• **取り組む内容**:
子宮頸がんの手術をめぐる対談を、最後の発言のあとから書き継いでもらえますか。

• **抜粋箇所**:
_ _ _ _ _

鎌田 そして子宮全摘手術を受けた。子宮頸がんでも1aぐらいだったら、全摘しなくてもよかったかもしれません。進んでいたから全摘しかなかったわけです。手術に入るとき、どんな気持ちでしたか。
しえ 手術の前に、全摘することはわかっていました。子供がダメなこともわかっていました。そういうことをすべて自分の中で消化して、手術に挑みました。ですから、手術室に入るときには、とにかく「手術に勝つ!」という気持ちだけでした。
鎌田 手術までに悩むだけ悩んで、あとは「手術に勝つ!」ですか。でも、つらい決断だったと思うなぁ。
しえ がんと診断されてから、手術を行うまで、かなりの日数があったのですが、実感としては、2~3日のうちに起きたような印象で、ほとんど考える暇もなかったという感じです。

_ _ _ _ _

データセットの抜粋:

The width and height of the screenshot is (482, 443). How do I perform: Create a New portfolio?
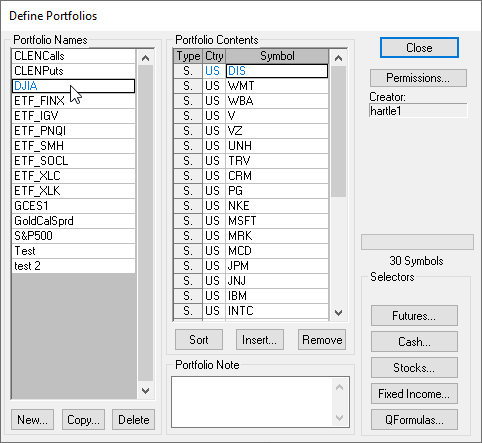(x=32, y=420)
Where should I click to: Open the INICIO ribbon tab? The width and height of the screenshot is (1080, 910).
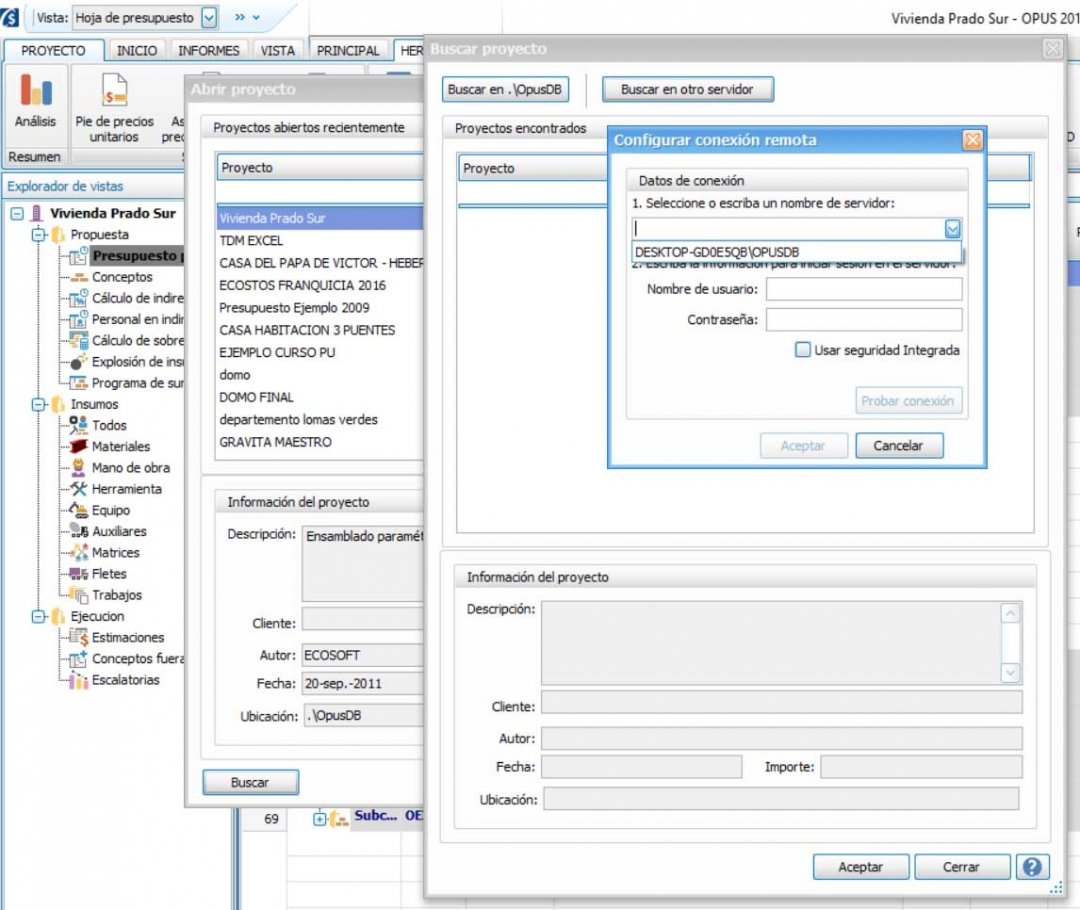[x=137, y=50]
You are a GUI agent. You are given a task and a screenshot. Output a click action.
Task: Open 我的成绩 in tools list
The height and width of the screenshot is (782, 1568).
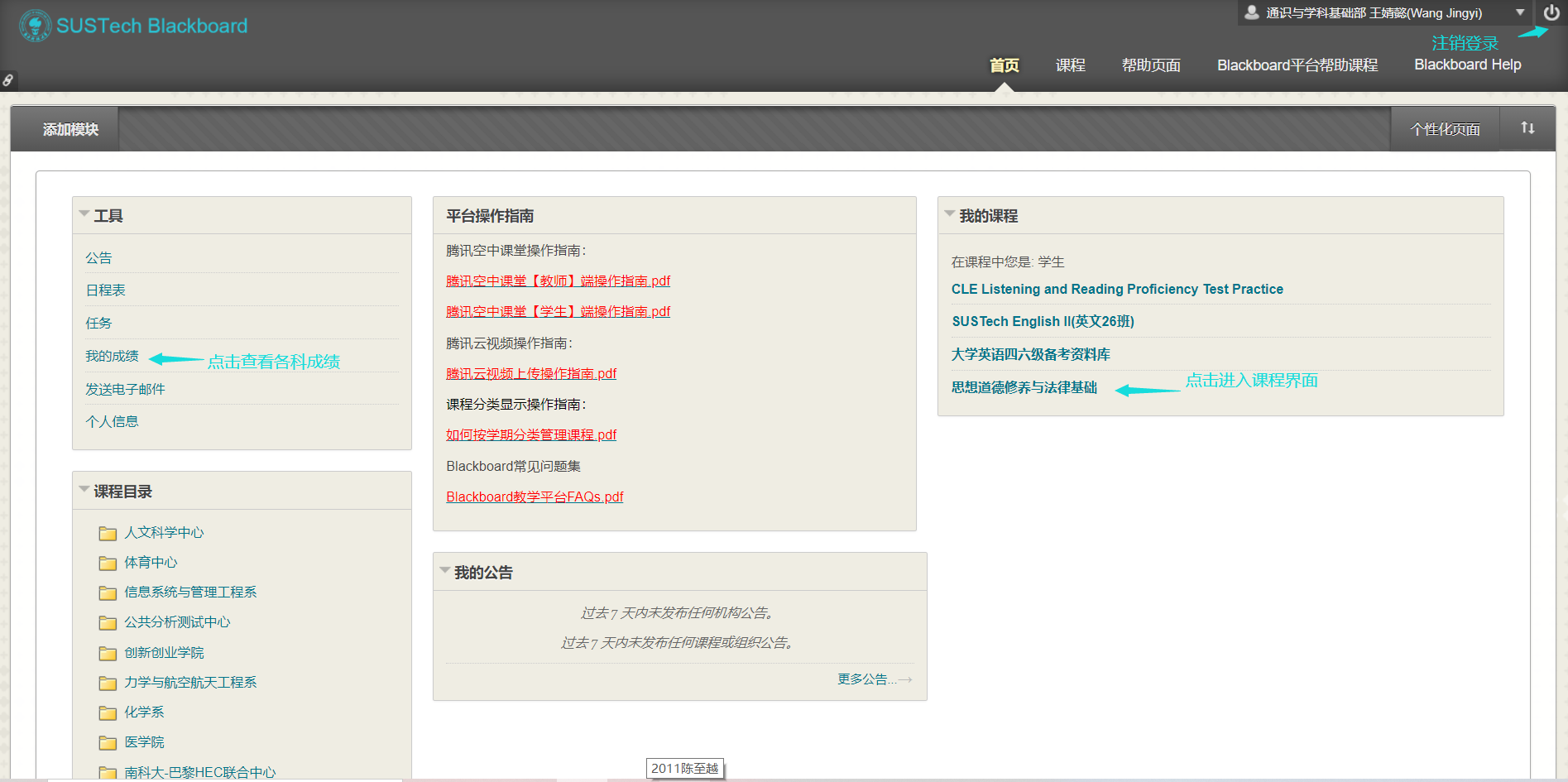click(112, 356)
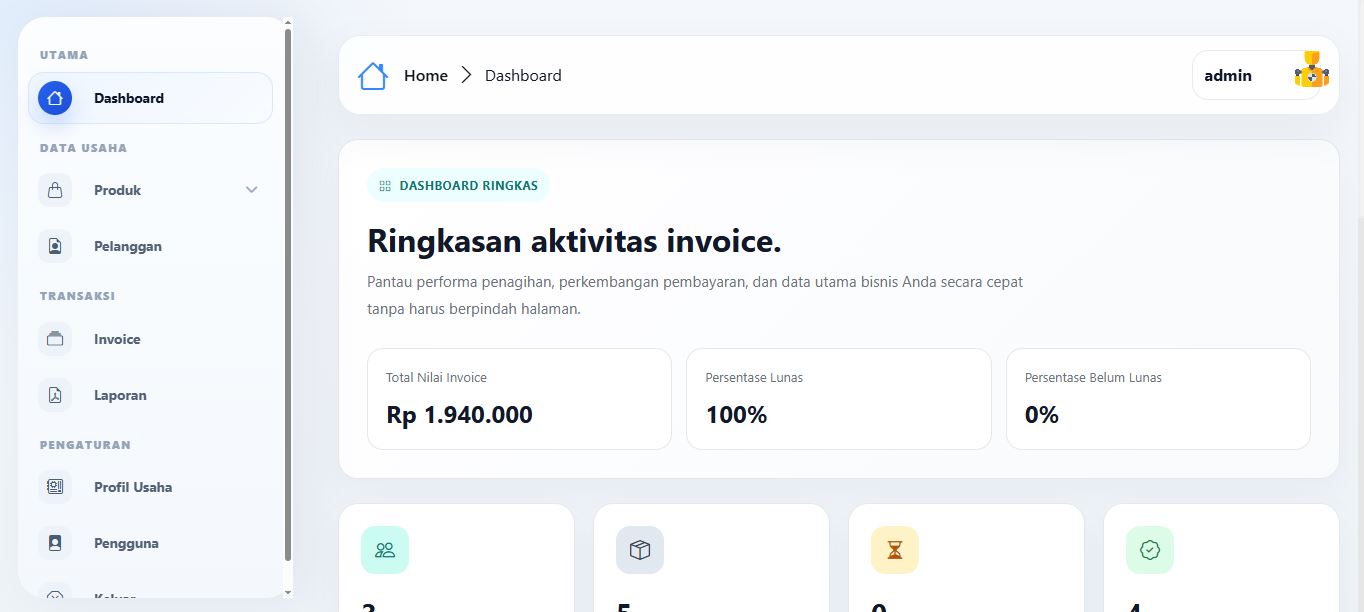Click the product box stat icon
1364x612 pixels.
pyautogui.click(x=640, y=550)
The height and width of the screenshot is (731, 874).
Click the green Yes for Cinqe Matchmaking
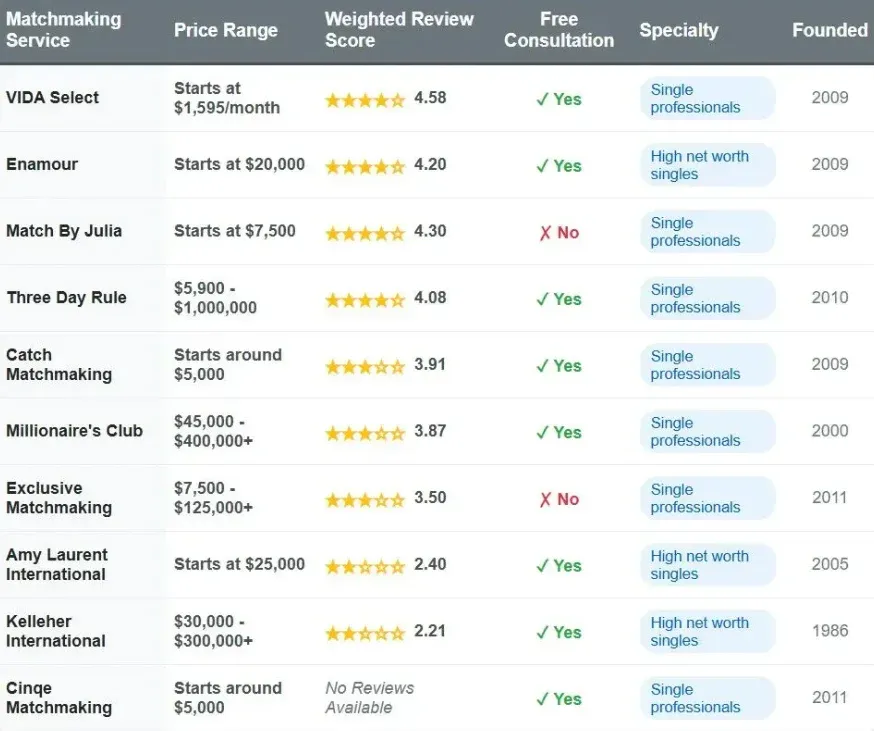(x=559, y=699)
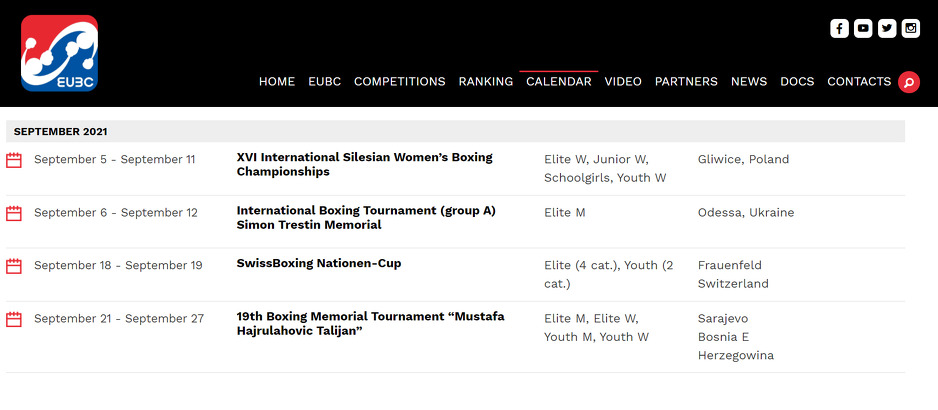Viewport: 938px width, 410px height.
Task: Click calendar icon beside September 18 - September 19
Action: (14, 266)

_ _ _ _ _

• **出力結果**:
鎌田 子宮全摘手術をしたとき、骨盤のリンパ節に転移があったんですよね。全摘手術で「がんに克つ!」が終わったわけではなかった。それを聞いたとき、どうでした?
しえ 思ってもいなかったことで、とてもショックでした。実は、最初、中絶手術だけを行う予定だったのですが、カテーテルが入らない状態になっていたために、手術することができなかったんです。その後、子宮全摘手術を行いましたが、子供と一緒にリングに上がり、子供の力を借りて闘ったような気持ちで、がんばることができたんです。
鎌田 子供に救われたんだ。
しえ そう思ってます。
鎌田 もともと子供ができたおかげで、がんが発見できたわけですからね。子供が最後まで付き合ってくれたんだ。
しえ 親は賢くないけれど、賢い子供だったんだと思います。自分が先に逝ったら、この親は手術に耐えられないと判断したんじゃないでしょうか。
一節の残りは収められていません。